There is nothing, however, which shows the heartless character of Donna Olimpia more glaringly than her refusal to pay a farthing to bury the Pope, alleging she was 'only a poor widow!' and this, though the Pope had not only 'favoured her so much as to endanger his reputation,' (MS. life of his successor Alex. VII. by Card. Pallavicini, quoted by Novaes: Storia de' Sommi Pontefici, x. 61.) but had handed to her all his disposable property on his deathbed. Donna Olimpia so utterly abandoned his body that it was carried down into a lumber-room where workmen kept their tools, and one poor labourer had the charity to buy a tallow candle to burn beside it, and another paid some one to watch it, to keep the mice off which abounded there. Finally, a Mgr. Scotti, his maggiordomo, paid for a coffin of 'albuccio,' (Nothing better than deal, I believe.) and a former maggiordomo, whom he had dispossessed, gave five scudi (returning good for evil) to pay the expenses of burying him. It was not till twelve years later that he had a fitting funeral in S. Maria dell' Anima.
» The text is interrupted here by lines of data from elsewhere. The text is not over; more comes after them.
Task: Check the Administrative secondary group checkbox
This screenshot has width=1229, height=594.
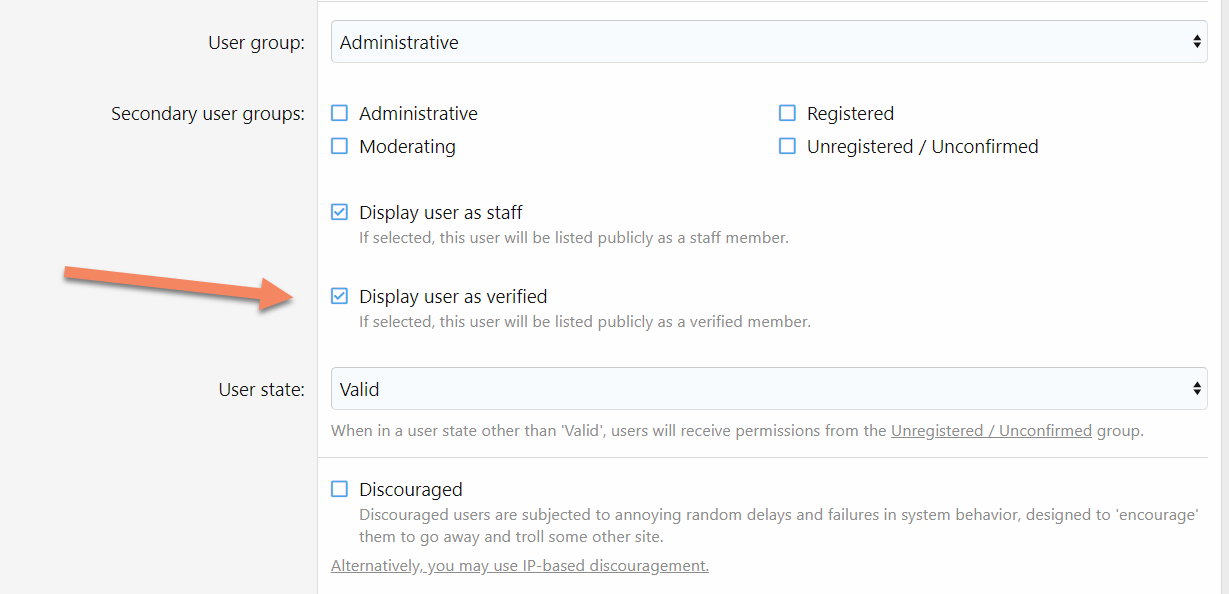Action: (x=340, y=113)
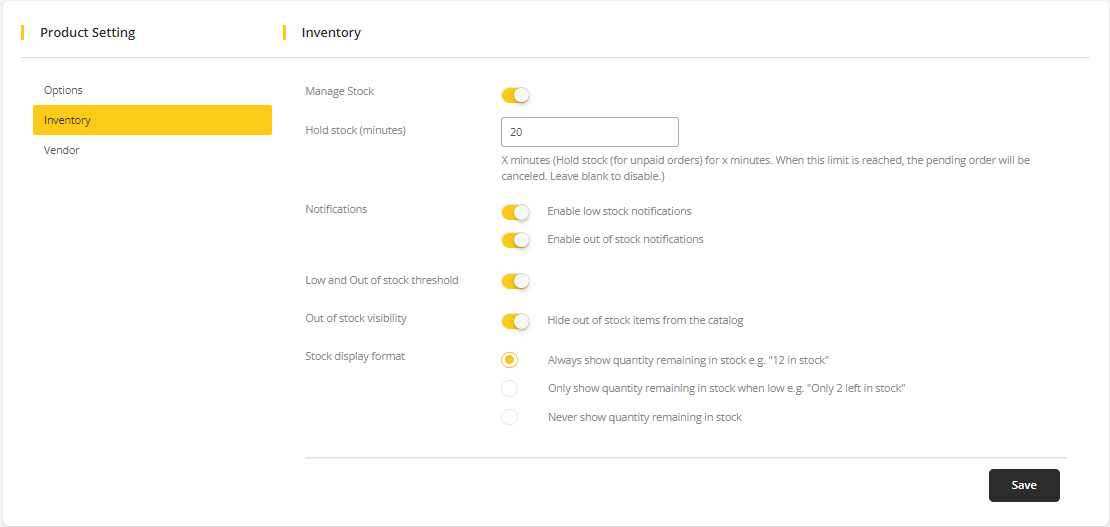The height and width of the screenshot is (527, 1110).
Task: Click the 'Hold stock (minutes)' field label
Action: click(355, 130)
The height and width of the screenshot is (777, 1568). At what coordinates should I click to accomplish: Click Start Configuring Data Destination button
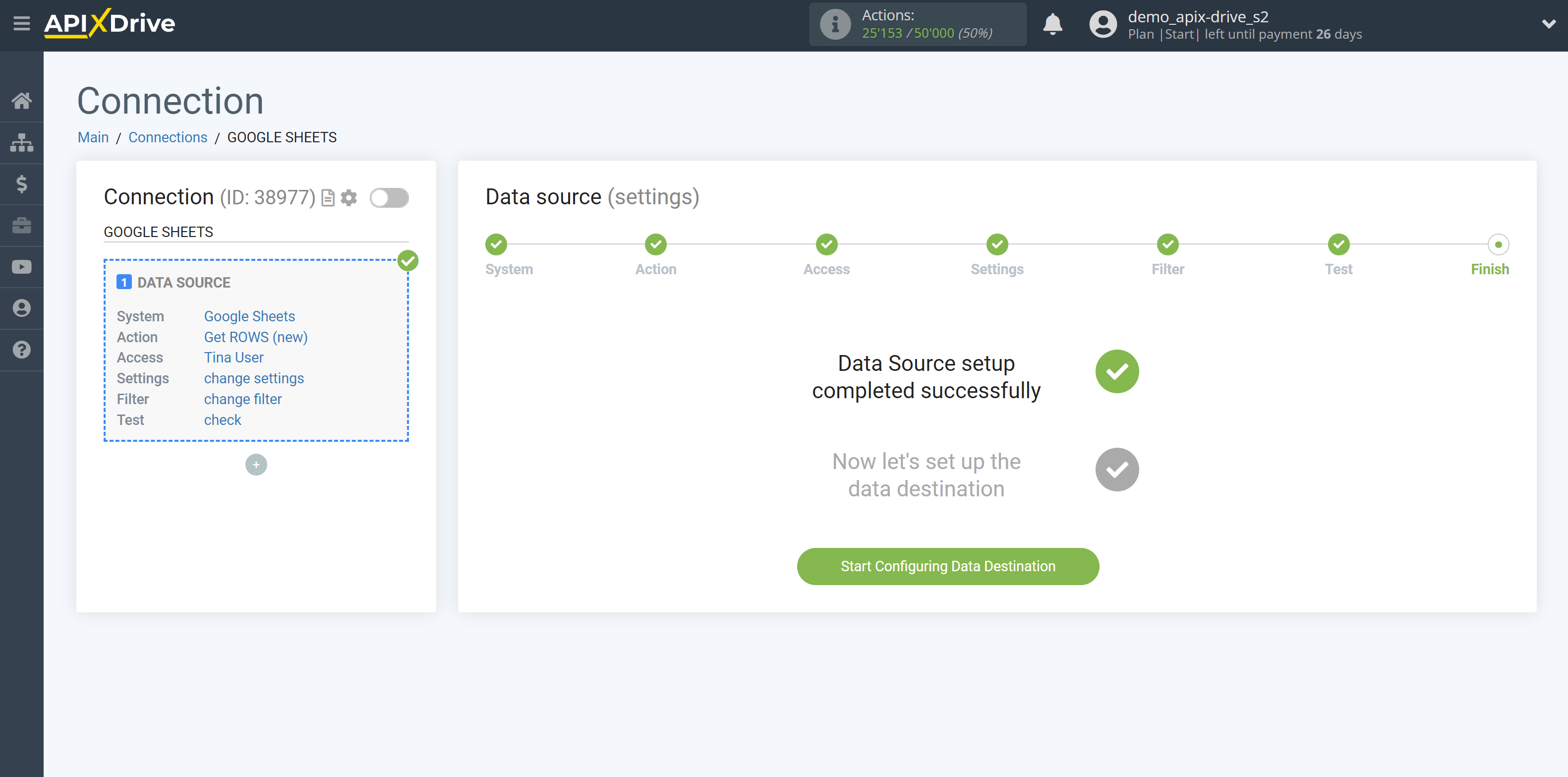(948, 566)
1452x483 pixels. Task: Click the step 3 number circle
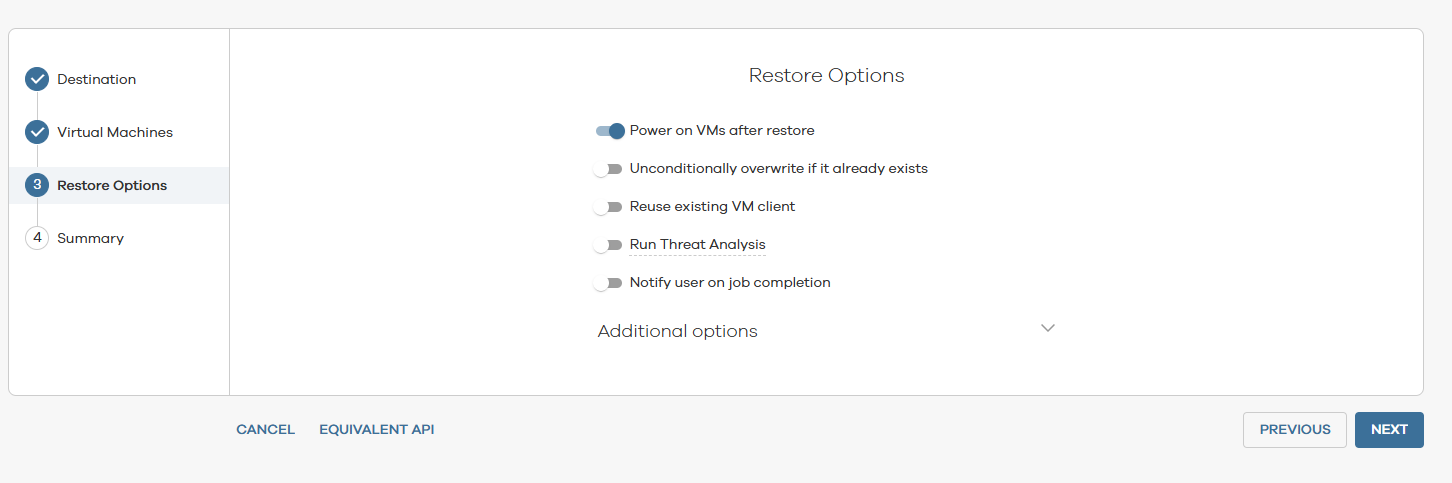tap(37, 185)
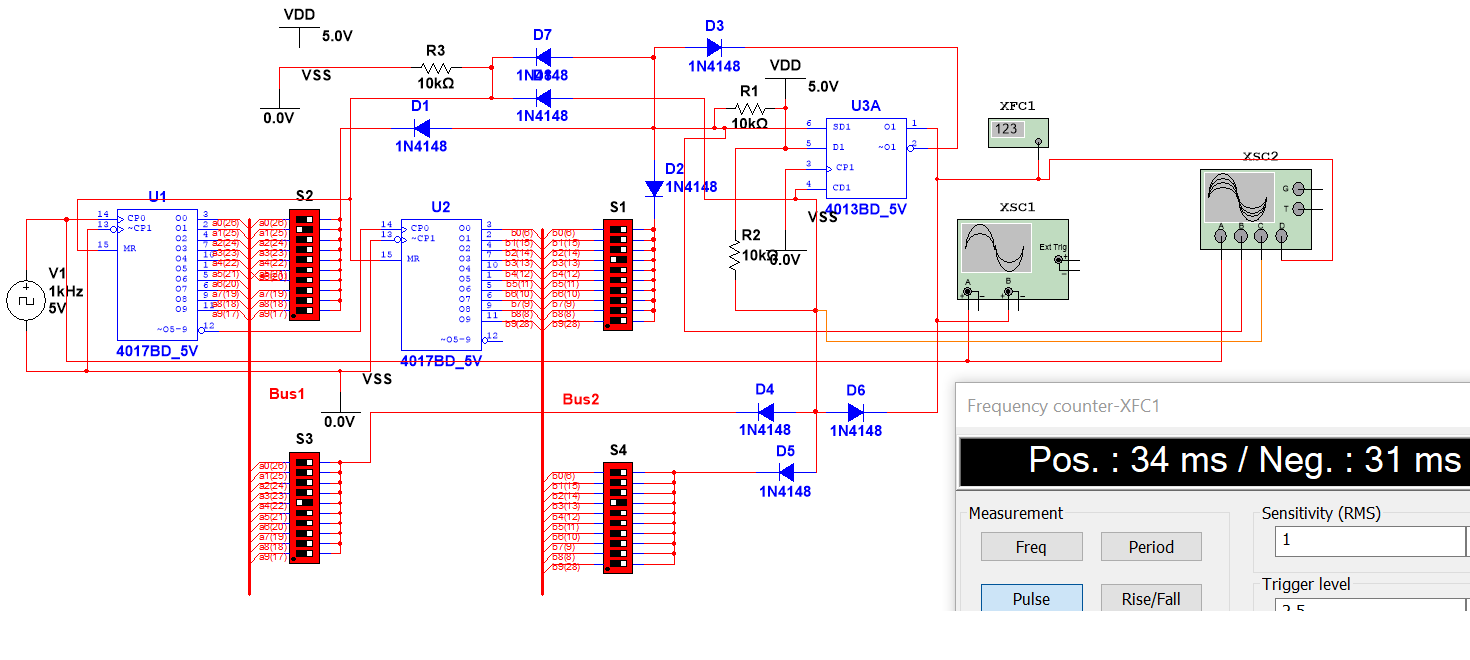This screenshot has width=1470, height=660.
Task: Toggle the S3 DIP switch bank
Action: [x=304, y=507]
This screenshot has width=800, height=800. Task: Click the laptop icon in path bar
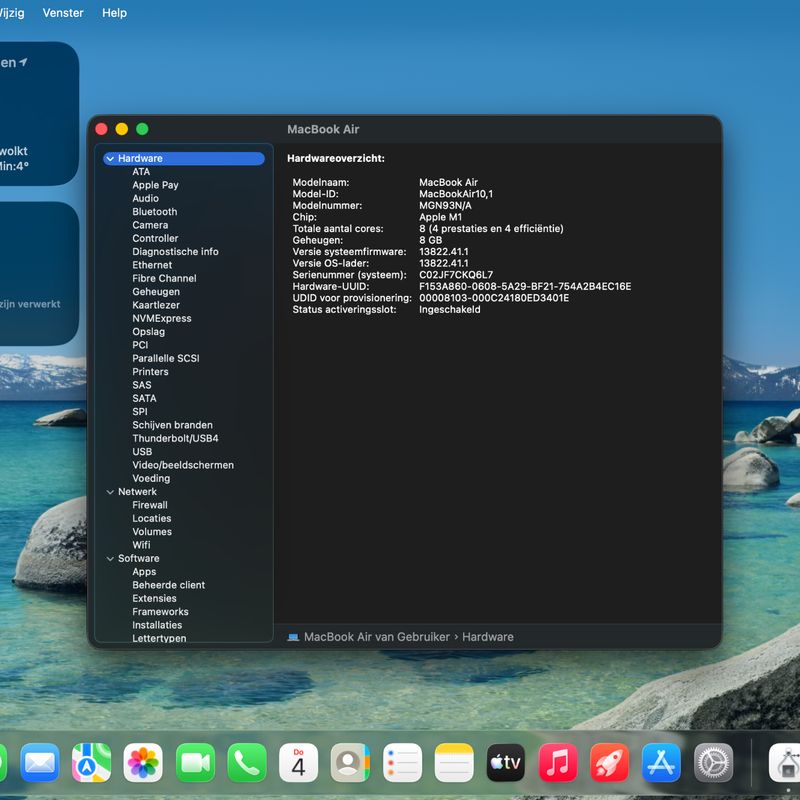point(293,637)
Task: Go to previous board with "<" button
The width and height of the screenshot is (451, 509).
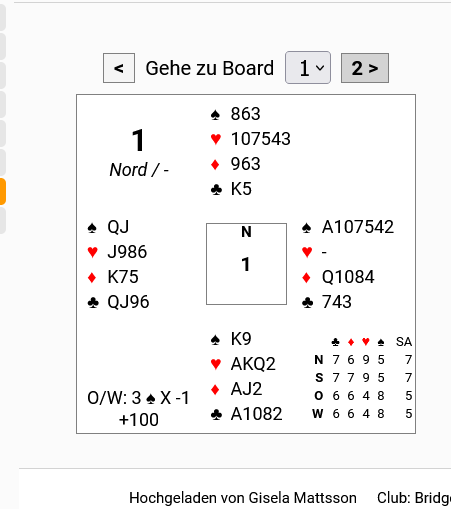Action: point(119,68)
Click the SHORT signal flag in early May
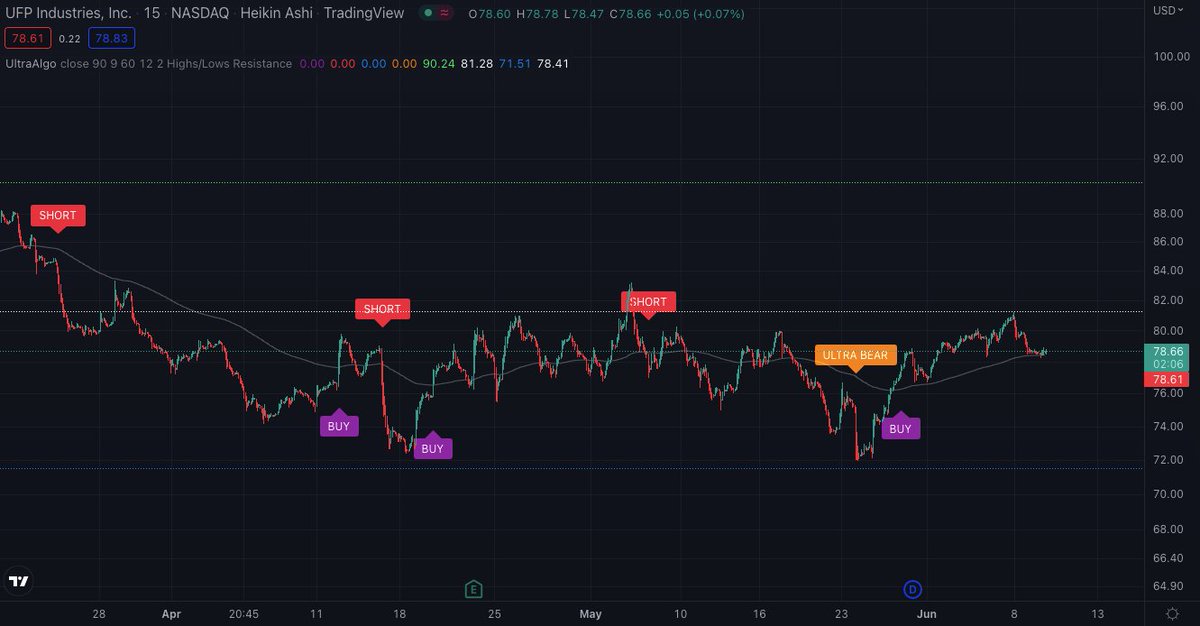The height and width of the screenshot is (626, 1200). (x=648, y=301)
When a few months after Innocent's death Donna Olimpia endeavoured to put herself on her old footing at the Vatican Court, by sending a valuable present of some gold vases to Alexander VII., that Pope testified his appreciation of her by returning her offering; adding the message that she was not to take the trouble to visit his palace, as it was no place for women. (Mercato, § xxi.) There was subsequently some angry correspondence between her and this Pope concerning the delays occasioned by her parsimony in completing the church in Piazza Navona, and the consequent obstruction of the Piazza, a great inconvenience to the public on account of its use as a market-place. Finally he banished her from Rome, fixing her residence at Orvieto, where she fell a victim to the plague two years after.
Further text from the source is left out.